● 課題設定 1: 抜粋で融資のパターンとして挙げられている区分をすべて書き出してください。
● 課題設定 2: 抜粋を、「- 自己資金の準備があり事業計画書がしっかりしている」という語句のあるところから書き写し、「そんな事業計画書を書いている時点で下りるものも下りません。」の後で止めてください。

● 提供された抜粋:
公的融資の肝はあくまでも自己資金ではありますが、自己資金を用意したから確実に融資がおりる訳ではありません。
パターンとしては以下4つに大別されます。
- 自己資金の準備があり事業計画書がしっかりしている
- 自己資金の準備はあるが事業計画書がイマイチ
- 自己資金はないが、事業計画書はしっかりしている
- 自己資金もなく、事業計画書もずさん
4が融資がおりないのは当然です。
逆に、1は貸付対象業種外とか、自己資金が実は見せ金であるとかで無い限りは、ほぼ100%下りるでしょう。
2,3が微妙ですが、当然3より2の方が「圧倒的に」融資は下りやすいです。
要は自己資金を貯める努力をしていない「口先だけの人間」は、立派な事業計画書を作ってもNGになる可能性が高いわけですが、勿体ないのは、2の「自己資金の準備はあるが事業計画書がイマイチ」で融資を逃してしまう方です。
では、どういうものが「ずさんな(融資が絶対に下りない)事業計画書」と言えるのでしょうか?
1.売上見込みが甘い
数字が適当なんです。
例えば飲食店で多いのですが、席数から考えて絶対に回転しないだろうって回転数を平気で書いて売上予測を立てているケース。
また、平日と週末の回転数を分けて書いていない方なんかは、ハッキリ言えば何も考えていないレベルです。(週末と平日で回転数が違うことなんて当たり前ですから。)
そんな事業計画書を書いている時点で下りるものも下りません。

● 提供データ:
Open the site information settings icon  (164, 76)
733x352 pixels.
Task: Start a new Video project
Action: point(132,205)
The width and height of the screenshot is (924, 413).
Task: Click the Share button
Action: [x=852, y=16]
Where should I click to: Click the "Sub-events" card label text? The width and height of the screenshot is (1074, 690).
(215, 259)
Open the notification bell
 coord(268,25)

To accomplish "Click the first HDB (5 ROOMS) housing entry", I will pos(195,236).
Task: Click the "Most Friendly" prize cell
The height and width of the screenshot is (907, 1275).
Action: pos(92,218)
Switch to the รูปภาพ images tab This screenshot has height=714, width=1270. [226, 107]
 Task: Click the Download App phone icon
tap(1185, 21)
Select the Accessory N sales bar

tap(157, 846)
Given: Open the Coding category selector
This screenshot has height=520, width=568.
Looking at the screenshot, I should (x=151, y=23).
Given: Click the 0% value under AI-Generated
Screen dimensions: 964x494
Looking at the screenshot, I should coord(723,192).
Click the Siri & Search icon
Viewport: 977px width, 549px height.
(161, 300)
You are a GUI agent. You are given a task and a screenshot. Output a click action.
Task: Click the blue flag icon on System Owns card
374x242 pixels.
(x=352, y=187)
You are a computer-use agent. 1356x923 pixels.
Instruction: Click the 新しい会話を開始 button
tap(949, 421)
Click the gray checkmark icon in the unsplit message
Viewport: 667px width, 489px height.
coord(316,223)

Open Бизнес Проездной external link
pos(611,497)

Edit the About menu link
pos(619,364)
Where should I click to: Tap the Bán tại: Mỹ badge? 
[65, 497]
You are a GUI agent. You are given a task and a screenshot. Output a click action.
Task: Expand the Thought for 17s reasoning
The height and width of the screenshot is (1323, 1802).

● 出力結果 1:
- 自己資金の準備があり事業計画書がしっかりしている
- 自己資金の準備はあるが事業計画書がイマイチ
- 自己資金はないが、事業計画書はしっかりしている
- 自己資金もなく、事業計画書もずさん

● 出力結果 2:
- 自己資金の準備があり事業計画書がしっかりしている
- 自己資金の準備はあるが事業計画書がイマイチ
- 自己資金はないが、事業計画書はしっかりしている
- 自己資金もなく、事業計画書もずさん
4が融資がおりないのは当然です。
逆に、1は貸付対象業種外とか、自己資金が実は見せ金であるとかで無い限りは、ほぼ100%下りるでしょう。
2,3が微妙ですが、当然3より2の方が「圧倒的に」融資は下りやすいです。
要は自己資金を貯める努力をしていない「口先だけの人間」は、立派な事業計画書を作ってもNGになる可能性が高いわけですが、勿体ないのは、2の「自己資金の準備はあるが事業計画書がイマイチ」で融資を逃してしまう方です。
では、どういうものが「ずさんな(融資が絶対に下りない)事業計画書」と言えるのでしょうか?
1.売上見込みが甘い
数字が適当なんです。
例えば飲食店で多いのですが、席数から考えて絶対に回転しないだろうって回転数を平気で書いて売上予測を立てているケース。
また、平日と週末の回転数を分けて書いていない方なんかは、ハッキリ言えば何も考えていないレベルです。(週末と平日で回転数が違うことなんて当たり前ですから。)
そんな事業計画書を書いている時点で下りるものも下りません。